Je m'y connais en matière de garde de plantes vertes, d'animaux domestiques et même d'enfants. La demande de garder une montre de luxe m'a néanmoins prise par surprise.

La propriétaire a commencé par me dire que sa montre devait rester en mouvement pour garder sa précision. Pourquoi me la faire garder? Parce qu'elle ne pouvait pas l'emmener en voyage. «Je ferais mieux de te la mettre tout de suite.»

Il y a des choses qui deviennent d'autant plus légères qu'elles sont chères. Vélos de course, doudounes, chaussures de randonnée. Ce n'est pas le cas de cette montre. À peine au poignet, je sens son poids. Au sens propre. Je le ressentirai très vite au figuré.

Du luxe, mais aussi du stress

Lorsque je demande à sa propriétaire combien elle a coûté, je n'obtiens pas de réponse. Okay, donc beaucoup. Je dois admettre que cela me rend nerveuse. La propriétaire part quand même en voyage, tandis que moi, je reste assise à regarder mon poignet.

Je commence par retrousser la manche de ma chemise. Rien ne doit toucher cette précieuse montre. Mais je redescends aussitôt la manche et la passe par-dessus le précieux garde-temps, inquiète à l'idée de le rayer avec quelque chose.

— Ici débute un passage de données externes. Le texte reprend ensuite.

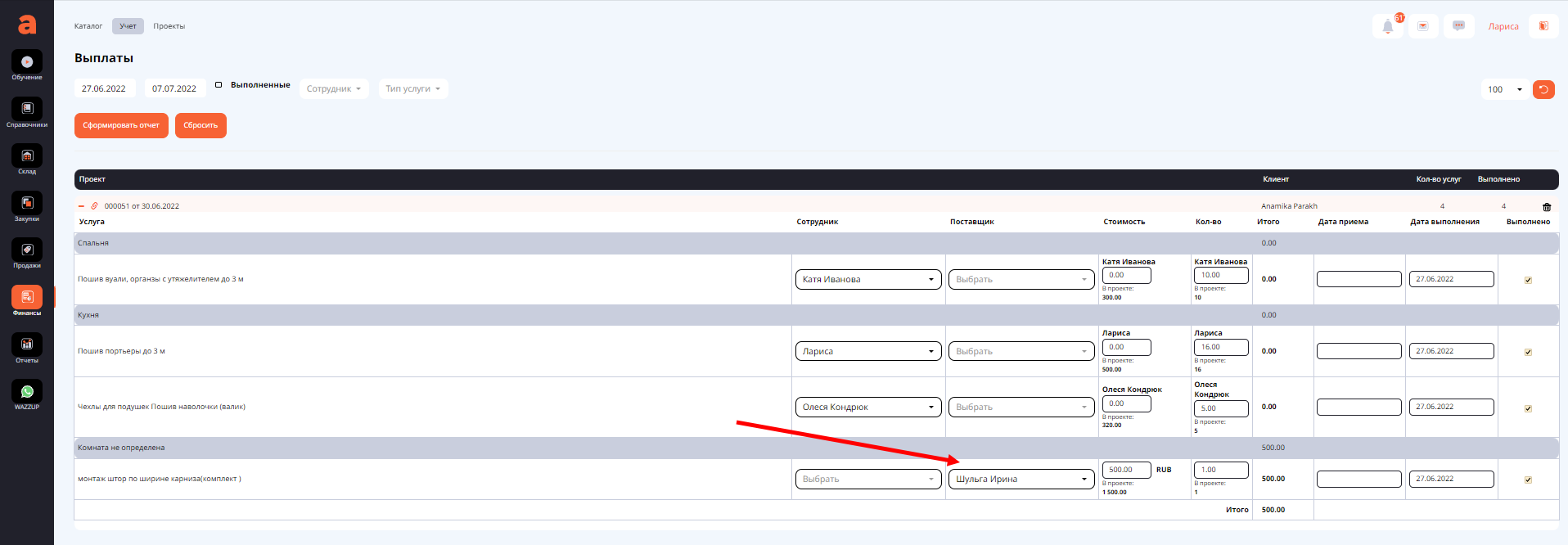Switch to the Проекты tab

coord(169,26)
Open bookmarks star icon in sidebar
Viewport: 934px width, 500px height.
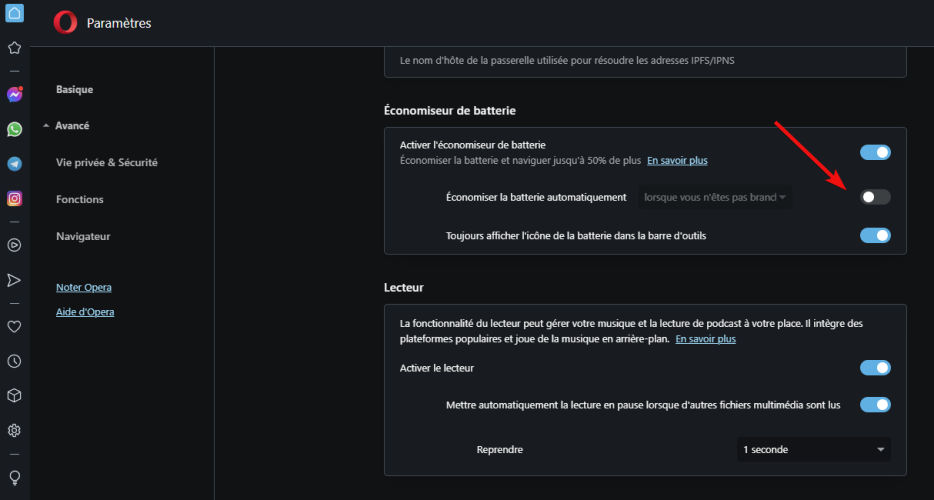[14, 48]
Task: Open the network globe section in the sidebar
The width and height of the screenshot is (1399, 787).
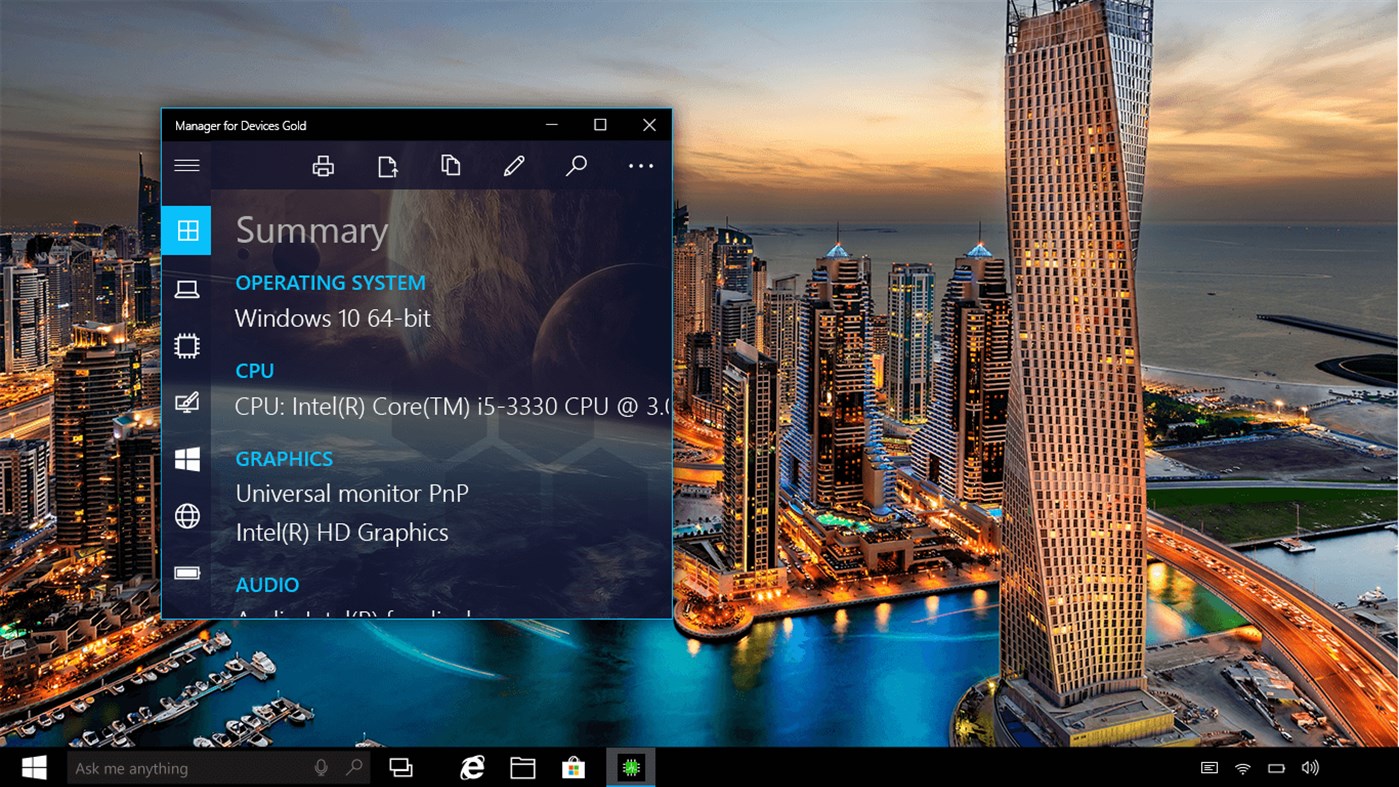Action: pos(186,516)
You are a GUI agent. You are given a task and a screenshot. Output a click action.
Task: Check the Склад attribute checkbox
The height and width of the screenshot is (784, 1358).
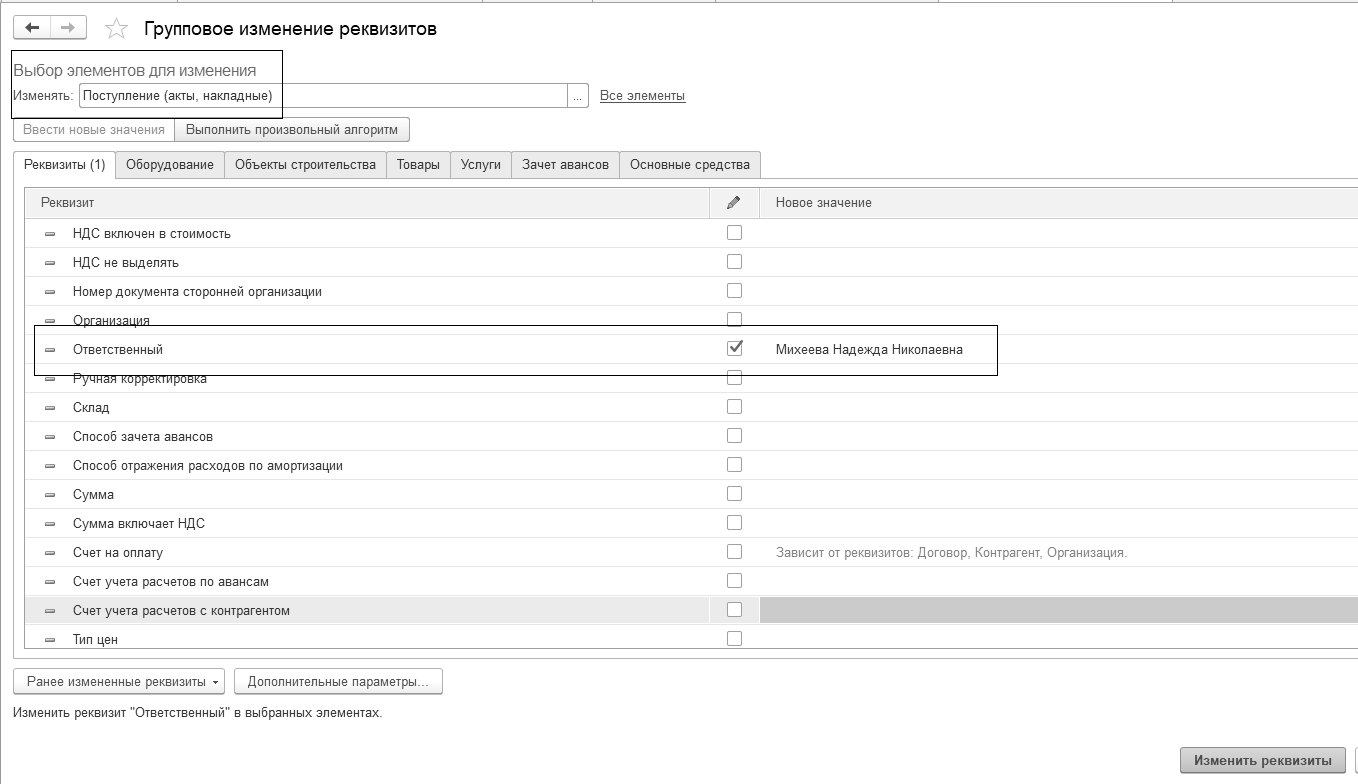(x=735, y=407)
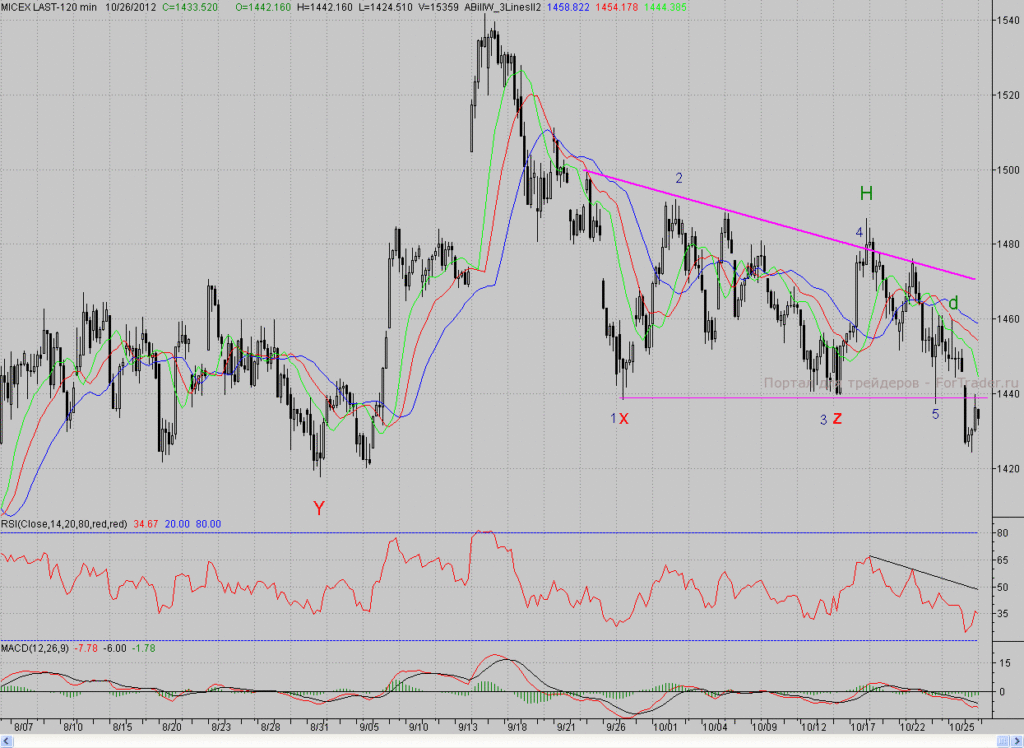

D'ailleurs, cette chemise a-t-elle vraiment sa place sur la montre? C'est du H&M, de la fast fashion. Exclusivité: zéro. Je regarde autour de moi. D'une certaine manière, rien dans ma vie ne correspond à cette montre qui doit certainement être plus chère que tous mes meubles réunis.

Que signifie le luxe, d'ailleurs?

Dans mes préjugés, les gens qui portent de telles montres vivent dans des villas blanches avec un sol en marbre et de grands balcons avec une vue imprenable sur le lac. Ils sont assis sur des chaises Eames (les vraies, les vintage) et dorment dans des draps en soie. Ils portent du Gucci, du Fendi et du Chanel, ne se lèvent pas pour moins de 20'000 francs par mois et font leurs courses exclusivement chez Globus.

La personne qui m'a donné cette montre en mode baby-sitting n'est pourtant pas du tout comme mes préjugés. Elle est comme moi. Alors est-ce moi qui ai une relation tordue avec le luxe? Et d'ailleurs, que signifie le luxe?

Selon le dictionnaire, c'est une «dépense coûteuse, somptuaire, dépassant le cadre normal (du niveau de vie ou autre), non nécessaire, pratiquée uniquement pour le plaisir; splendeur, abondance somptuaire».

«Depuis longtemps, le luxe n'est plus synonyme de consommation dispendieuse», écrit en revanche le magazine tendance «House of Eden». La nouvelle définition du luxe tourne autour des valeurs et de la responsabilité.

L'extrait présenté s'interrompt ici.